━━━ Selected text

Monthly Archives: September 2012

Touching Base Day

Two years ago today, my older brother Greg sent us (his parents and siblings) an email just updating us on what he had been doing.  He was about a week into a two or three month work assignment in Scotland.  He wrote telling us a little about his job and his coworkers and his apartment and the church he found and attended the weekend before.  
Of course, neither he when he wrote the email nor any of us when we read it had any idea what would happen the next night.  You see, the next day my 50-year-old brother, seemingly in good health, went to sleep in Edinburgh, Scotland and woke up with Jesus.  
I am so glad he took the time that day to touch base with us.  I cherish that email, and even though it makes me cry to read it and to write about it now, I’m so very grateful to have it.  It gives us a little glimpse into his days there.  And more importantly it’s a reminder his place in our family and of his love for us.
So, in my life, I want to set September 28th apart as a personal holiday, perhaps a holy day.  “Touching Base Day” “Day of Touching Base”  It’s not catchy, doesn’t exactly flow off the tongue.  Actually, though, in reflecting on the name, I think I like it.  It’s a baseball reference, which of course is a good connection with Greg,  But it also causes me to consider my base.  What things are so important to me as to be foundational, the bases on which I stand and build my life?

━━━━━━
━━━ Recorded information

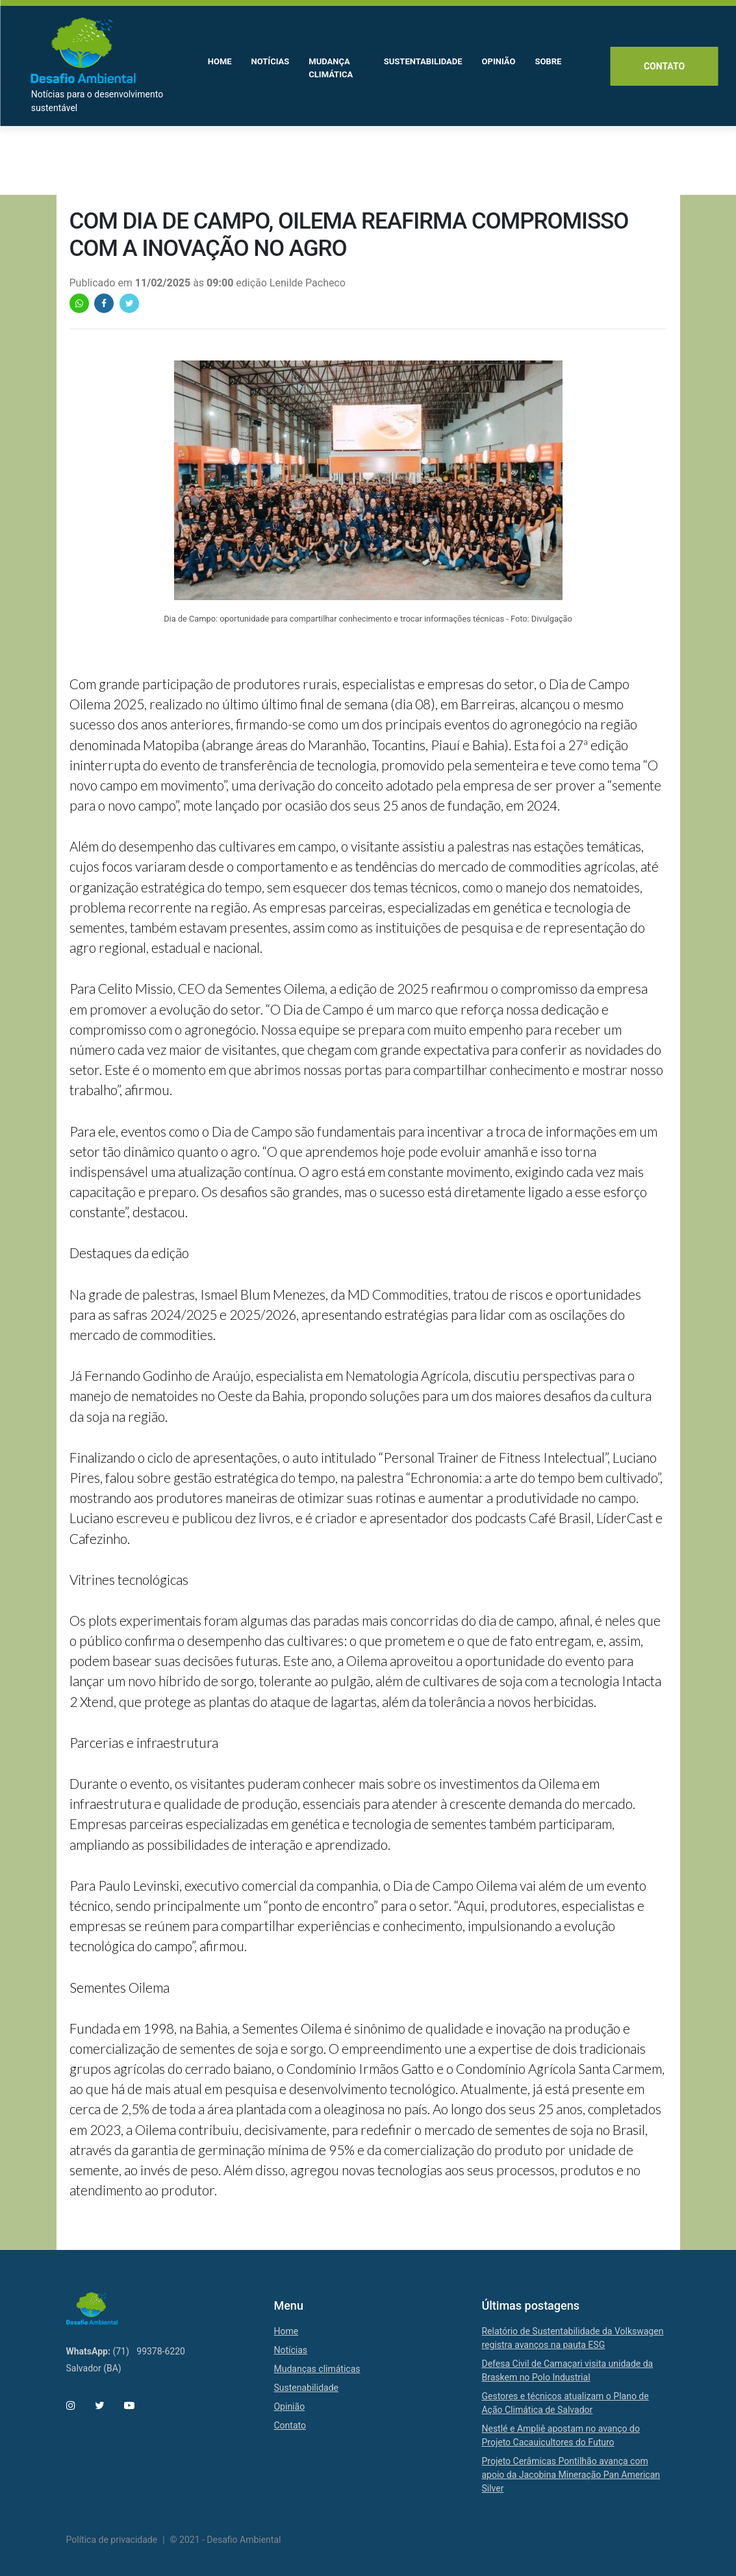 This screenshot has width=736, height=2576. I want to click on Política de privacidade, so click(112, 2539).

━━━━━━

● Stated problem 1: According to the Touching Base Day post, what date does the writer want to set apart as a personal holiday?
● Stated problem 2: Print the part of the Touching Base Day post between "Of course, neither" and "love for us.", inclusive.
Use only the Touching Base Day post, not the data.

● Correct result 1: September 28th.

● Correct result 2:
Of course, neither he when he wrote the email nor any of us when we read it had any idea what would happen the next night.  You see, the next day my 50-year-old brother, seemingly in good health, went to sleep in Edinburgh, Scotland and woke up with Jesus.  
I am so glad he took the time that day to touch base with us.  I cherish that email, and even though it makes me cry to read it and to write about it now, I’m so very grateful to have it.  It gives us a little glimpse into his days there.  And more importantly it’s a reminder his place in our family and of his love for us.